Records to process Start Marker
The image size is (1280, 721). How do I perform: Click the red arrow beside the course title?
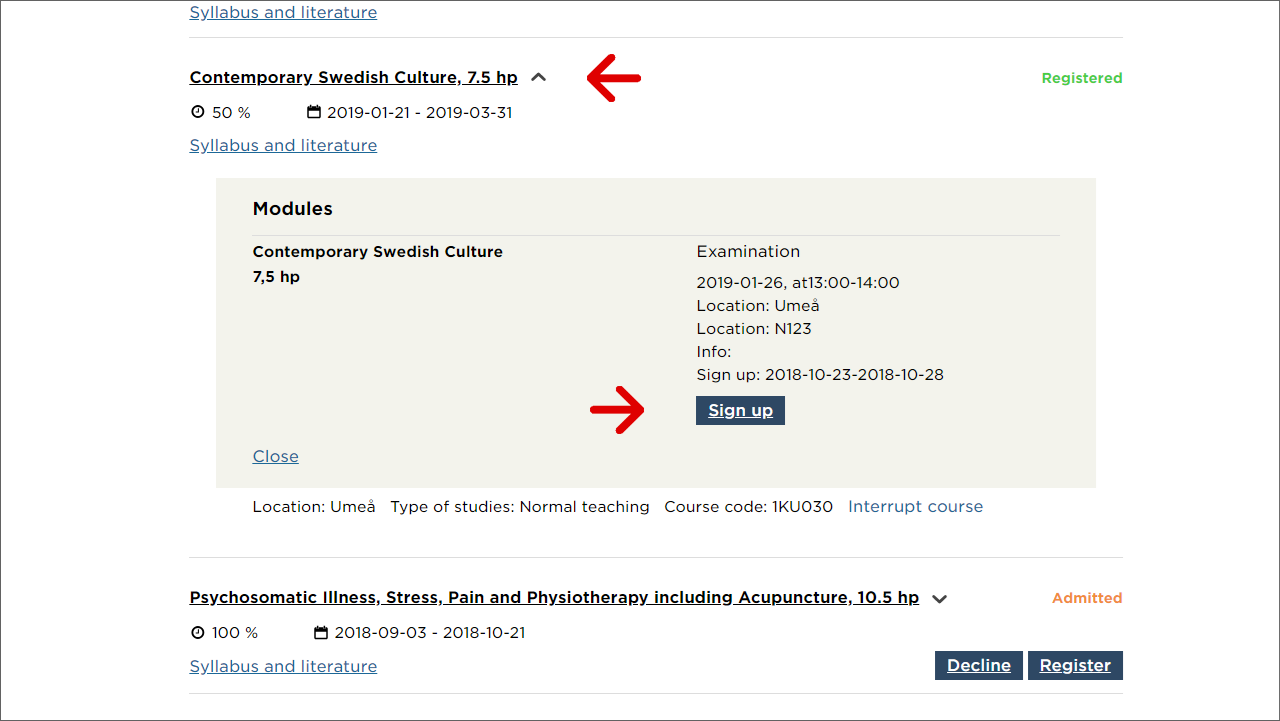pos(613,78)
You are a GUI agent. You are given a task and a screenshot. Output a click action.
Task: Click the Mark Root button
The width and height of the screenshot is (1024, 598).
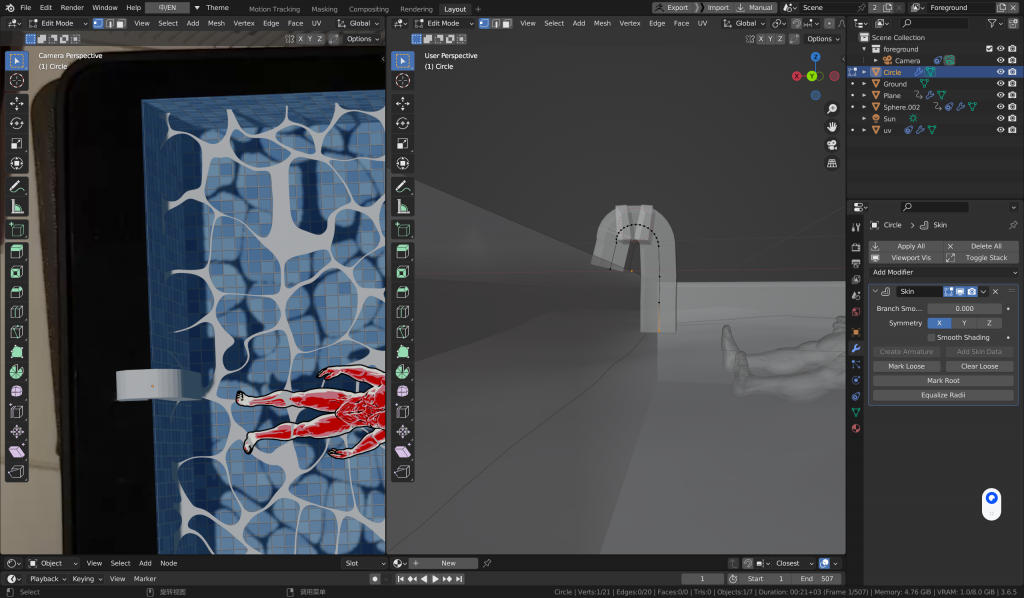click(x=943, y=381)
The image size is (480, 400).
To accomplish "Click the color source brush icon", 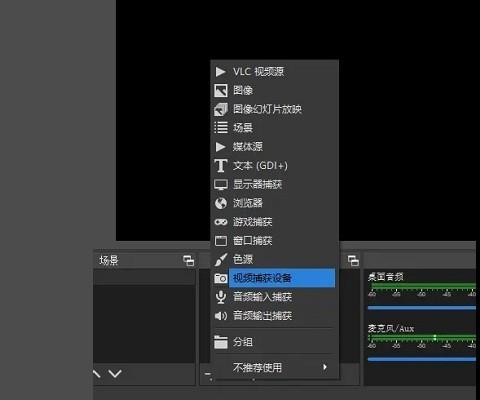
Records to process End Marker
_Task objective:_ From the line containing "You are a GUI" down to the last line of the data, print every line exactly and nothing else. Pictures stay out of the copy.

_Output for this task:_
You are a GUI agent. You are given a task and a screenshot. Output a click action.
Task: Click the Mark Root button
The width and height of the screenshot is (1024, 598).
click(x=943, y=381)
The image size is (480, 400).
To accomplish "Click the color source brush icon", 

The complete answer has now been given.